The next section begins with a focus on the three different categories of serial killer: organized, disorganized, and mixed (someone who displays both organized and disorganized traits). Angelo Colalillo and David Threinen are used as examples of organized offenders, Braeden Nugent and Carl Hall as examples of disorganized offenders, and Donald Armstrong and Danny Wood as examples of mixed offenders. Next, subcategories are explored, beginning with "visionary" killer Bruce Hamill followed by "missionary" killer Ronald Sears, and then the three varieties of "hedonist" killer; Henry Williams and Christian Magee are presented as instances of "hedonist-lust" killers, James Greenidge and Michael Wayne McGray as "hedonist-thrill" killers, and insurance fraudsters Charles Kembo and Sukhwinder Dhillon, "black widow" Melissa Ann Shepard, and baby farmers Lila and William Young as "hedonist-comfort" killers. After chapters on "power/control" killers David Snow and Keith Hunter Jesperson, the section concludes with passages on "angels of death" Thomas Neill Cream and Robert MacGregor.
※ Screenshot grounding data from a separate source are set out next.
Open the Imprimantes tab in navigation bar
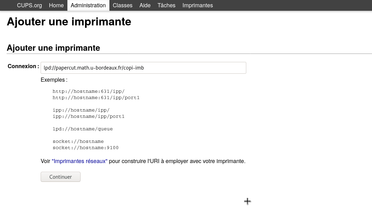 (x=198, y=6)
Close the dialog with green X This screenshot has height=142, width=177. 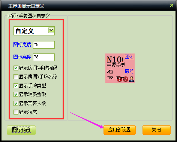point(172,5)
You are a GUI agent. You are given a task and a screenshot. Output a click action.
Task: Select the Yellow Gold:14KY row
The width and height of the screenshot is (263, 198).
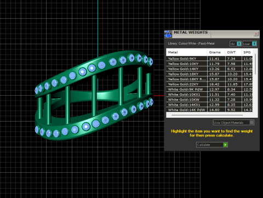[x=209, y=69]
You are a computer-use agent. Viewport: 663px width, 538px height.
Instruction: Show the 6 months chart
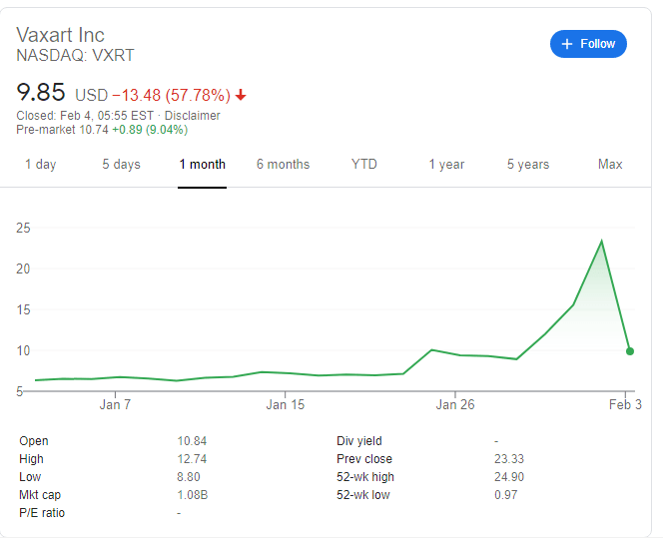(283, 165)
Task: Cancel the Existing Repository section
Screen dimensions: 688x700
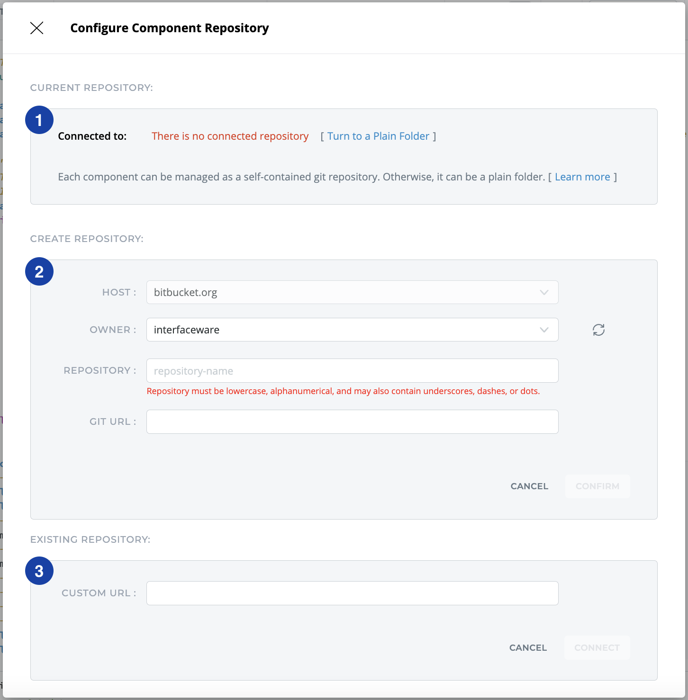Action: 528,648
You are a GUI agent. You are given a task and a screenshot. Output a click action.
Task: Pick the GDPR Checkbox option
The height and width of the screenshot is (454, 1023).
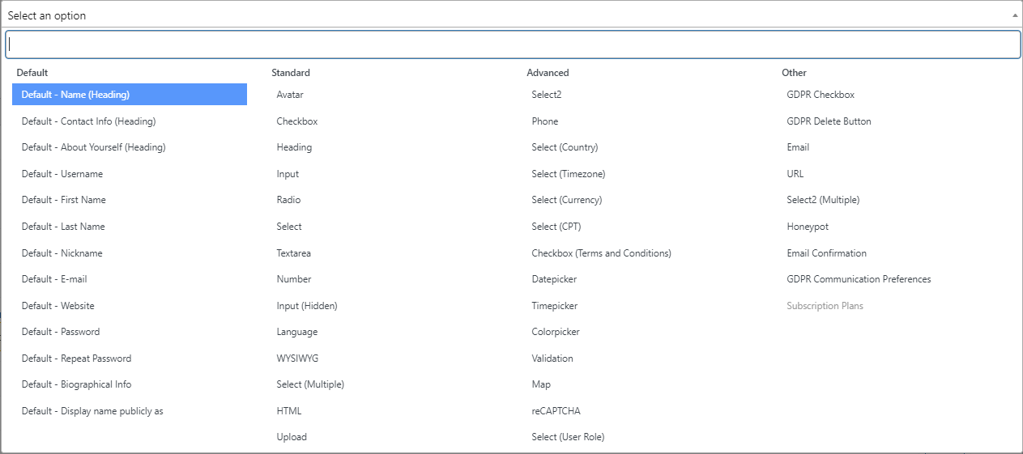coord(895,95)
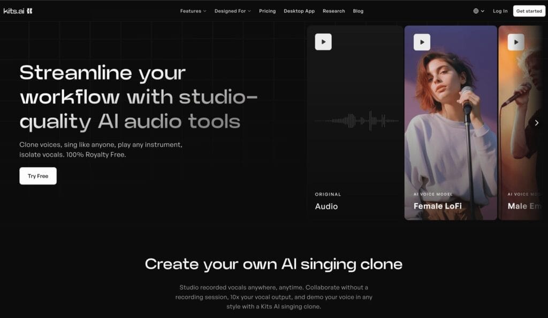The image size is (548, 318).
Task: Expand the Features menu
Action: point(193,11)
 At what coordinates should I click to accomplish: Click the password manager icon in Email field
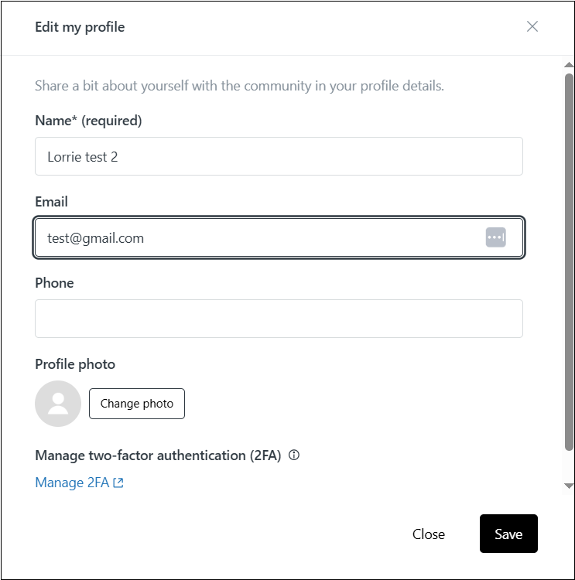(x=495, y=237)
The third section centres around techniques that are used by the authorities to help them investigate serial killers. Offender profiling was employed in the Brian Arp, Paul Bernardo, and the still unsolved Edmonton serial killer cases, while advances in DNA analysis resulted in cold case murders being positively attributed to Ronald West, Gerald Thomas Archer, and Alan Craig MacDonald. Crime-solving methods pioneered by Canada are then showcased; metal detectors were used to uncover Michael Vescio's discarded shell casings in what was the first instance of the devices being used to assist with a criminal investigation, while bite-mark analysis was used to help convict Wayne Boden in what was one of the earliest usages of forensic dentistry in North America. In 1998, Kim Rossmo used geographic profiling to discern the presence of a serial killer operating in Vancouver's Downtown Eastside. Rossmo's data, which the Vancouver Police Department refused to look into, was later vindicated by the arrest of Robert Pickton in 2002.

The first half of the book's final section is dedicated to discussing violence against Canadian sex workers, and how many of their deaths seemingly go unreported and under-investigated, possibly due to both their profession and the fact that many of them are Indigenous. The cases examined here are all unsolved ones, and include the Hemlock Valley murders of 1995, the Calgary prostitute murders of 1991–1993, the Prostitutes-in-the-Lake killings of 1994–1997, and the Niagara prostitute murders of 1995–2006. The second half of the section presents six cases (Karla Homolka, Allan Sweeney, Melvin Stanton, Paul Cecil Gillis, Michael Hector, and Gilbert Paul Jordan) that Mellor regards as having been notably "botched" in some way, such as through investigative, judicial, or bureaucratic incompetence, apathy, or red tape. The concluding chapter consists of brief write-ups on Noel Winters, Allan George Foster, Paul Alan Hachey, Raymond Russell, Donald Falkner, Davey Mato Butorac, Camille Cléroux, Cody Legebokoff, and Mark Garfield Moore, all offenders who did not receive longer entries in the book due to either a lack of easily accessible information about their crimes, or because the murders that they committed were only unearthed while the book was undergoing its final editing phase.

== Controversy ==

The Vancouver Public Library sent their copy of Cold North Killers to the hate-speech squad at the Vancouver Police Department for analyses in 2013 after receiving complaints about its content from a concerned citizen, who wrote, "There is no educational benefit in introducing a 10-year-old child who might pick this book up... to the ideas contained in it." The authorities concluded that there was nothing illegal about the book's content, and the Vancouver Public Library subsequently issued the formal statement, "This work is disturbing to read, but this does not affect the library's obligation to protect the right of a citizen to read this book."